**EXERCISE BRIEF**
Please repeat word for word the line containing "Given: Expand the Apps section link" and every following line up to and including the last one below, pictures excluded.

**MATERIAL FOR THE TASK**
:::

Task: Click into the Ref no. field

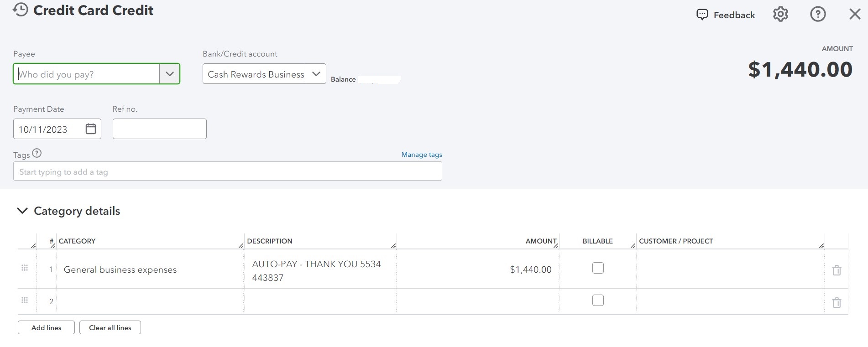Action: pyautogui.click(x=159, y=129)
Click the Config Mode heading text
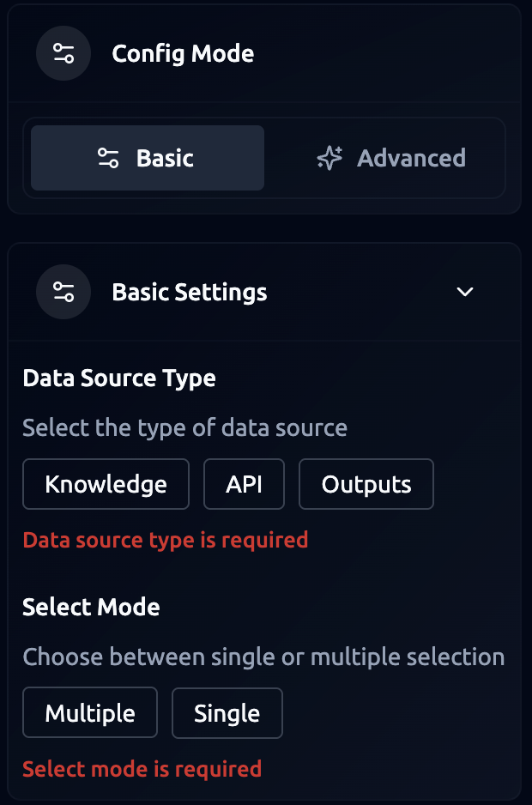This screenshot has width=532, height=805. point(183,54)
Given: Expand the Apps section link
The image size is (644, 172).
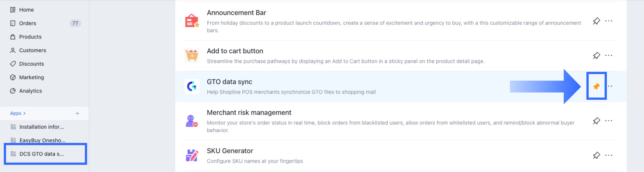Looking at the screenshot, I should point(18,113).
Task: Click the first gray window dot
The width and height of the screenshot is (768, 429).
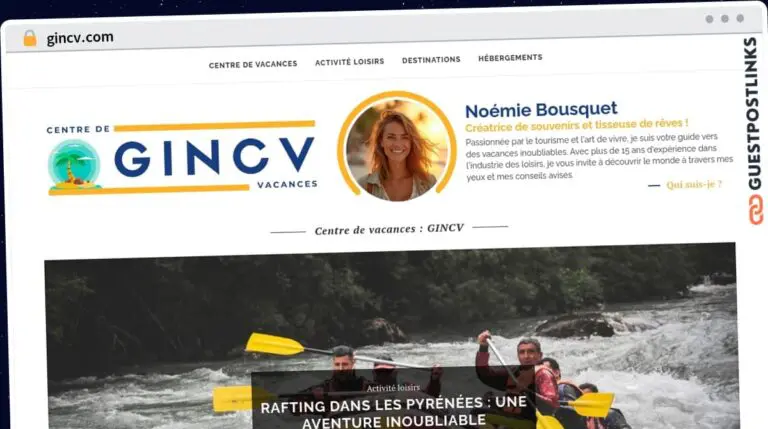Action: click(x=709, y=19)

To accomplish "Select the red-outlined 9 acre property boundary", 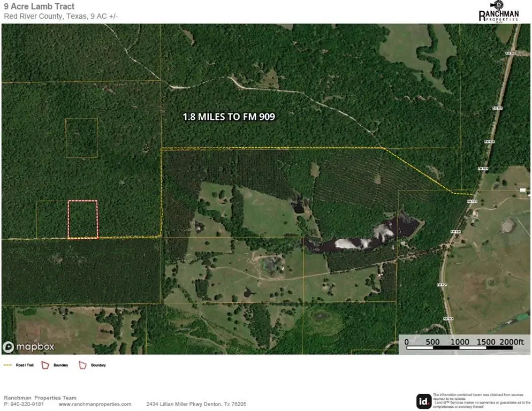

:::

**RESPONSE TO THIS EXERCISE**
Given: Expand the Apps section link
The image size is (644, 172).
Looking at the screenshot, I should point(18,113).
Task: Click the first gray window dot
The width and height of the screenshot is (768, 429).
Action: click(x=709, y=19)

To accomplish "Select the red-outlined 9 acre property boundary", 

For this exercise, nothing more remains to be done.